Nach § 9 Abs. 1 AlVG idF der ab 1. August 1993 geltenden Beschäftigungssicherungsnovelle 1993, BGBl. Nr. 502, ist unter anderem arbeitswillig, wer bereit ist, von einer sonst sich bietenden Arbeitsmöglichkeit Gebrauch zu machen und auch sonst alle gebotenen Anstrengungen von sich aus unternimmt, eine Beschäftigung zu erlangen, soweit ihm dies nach seinen persönlichen Fähigkeiten zumutbar ist.

Wenn der Arbeitslose auf Aufforderung durch das Arbeitsamt nicht bereit oder in der Lage ist, ausreichende Anstrengungen zur Erlangung einer Beschäftigung glaubhaft zu machen, so verliert er gemäß § 10 Abs. 1 (idF der bereits genannten Beschäftigungssicherungsnovelle 1993) für die Dauer der Weigerung, jedenfalls aber für die Dauer der auf die Weigerung folgenden vier Wochen den Anspruch auf Arbeitslosengeld.

Gemäß § 38 AlVG sind auf die Notstandshilfe die Bestimmungen des Arbeitslosengeldes sinngemäß anzuwenden.

In der Beschwerde wird - zusammengefaßt - die Auffassung vertreten, daß "unter Zugrundelegung der aus den Gesetzesmaterialien gewonnenen Einschätzung" des § 9 Abs. 1 AlVG in der nunmehr geltenden Fassung die von der belangten Behörde gewählte Vorgangsweise im Gesetz keine Deckung finde. Die Bewerbungsnachweise seien nicht nur trotz Kenntnis des "erschöpften Arbeitsmarktes" verlangt worden, sondern das Arbeitsamt habe es auch unterlassen, sonstige Maßnahmen zu setzen, die zur Beseitigung der Arbeitslosigkeit der Beschwerdeführerin hätten beitragen können. Der Umstand, daß die bisherigen (16) Vermittlungsversuche erfolglos geblieben seien, könne nicht der Beschwerdeführerin angelastet werden, andernfalls dies schon früher zu einer Sperre der Leistung wegen Vermittlungsvereitelung hätte führen müssen. Das Arbeitsamt hätte vielmehr als Konsequenz daraus versuchen müssen, mit Hilfe des Einsatzes von Förderungsmitteln und -maßnahmen nach dem Arbeitsmarktförderungsgesetz (AMFG) eine Wiederbeschäftigung der Beschwerdeführerin anzustreben.

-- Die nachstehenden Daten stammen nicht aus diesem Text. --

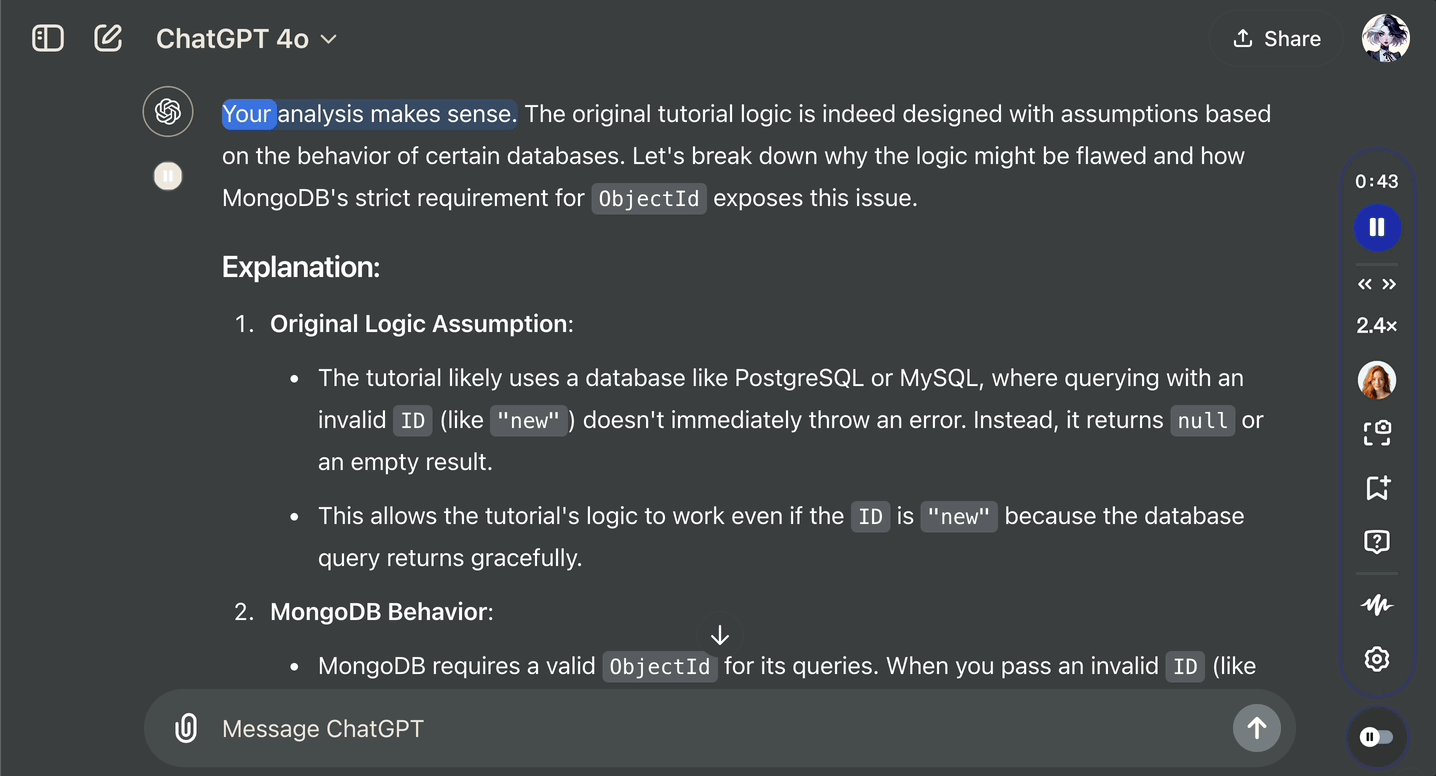
Task: Click the screenshot capture icon
Action: pyautogui.click(x=1377, y=433)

Dieses Vorbringen ist nicht geeignet, eine Rechtswidrigkeit des angefochtenen Bescheides darzutun.

In den Erläuternden Bemerkungen zur Regierungsvorlage der Beschäftigungssicherungsnovelle 1993 (vgl. 1194 BlgNR, 18. GP., Seite 12) wird zu den §§ 9 Abs. 1 und 10 Abs. 1 AlVG folgendes ausgeführt:

"Mit der vorgesehenen Gesetzesergänzung soll festgelegt werden, daß der Arbeitslose darüber hinaus alle gebotenen Anstrengungen von sich aus zu unternehmen hat, um eine Beschäftigung zu erlangen, soweit ihm dies nach seinen persönlichen Fähigkeiten zumutbar ist. Im allgemeinen kann davon ausgegangen werden, daß eine Bewerbung pro Woche sicher das Minimum an zu erwartender Anstrengung darstellt. In jenen konkreten Fällen, in denen nach Auffassung des Beraters vom Arbeitslosen nicht die entsprechenden Eigeninitiativen zur Erlangung einer Beschäftigung gesetzt werden, soll das Arbeitsmarktservice den Arbeitslosen auffordern, eine bestimmte Zeit eine vorgegebene Zahl von Bewerbungen anhand von Unterlagen nachzuweisen. Bei dieser Maßnahme ist jedoch nicht an eine schematische Vorgangsweise gedacht, vielmehr wird bei der Festsetzung der Zahl der Bewerbungen auf das Alter, den Gesundheitszustand, die Bildung und Ausbildung des Arbeitslosen entsprechend Bedacht zu nehmen sein ..."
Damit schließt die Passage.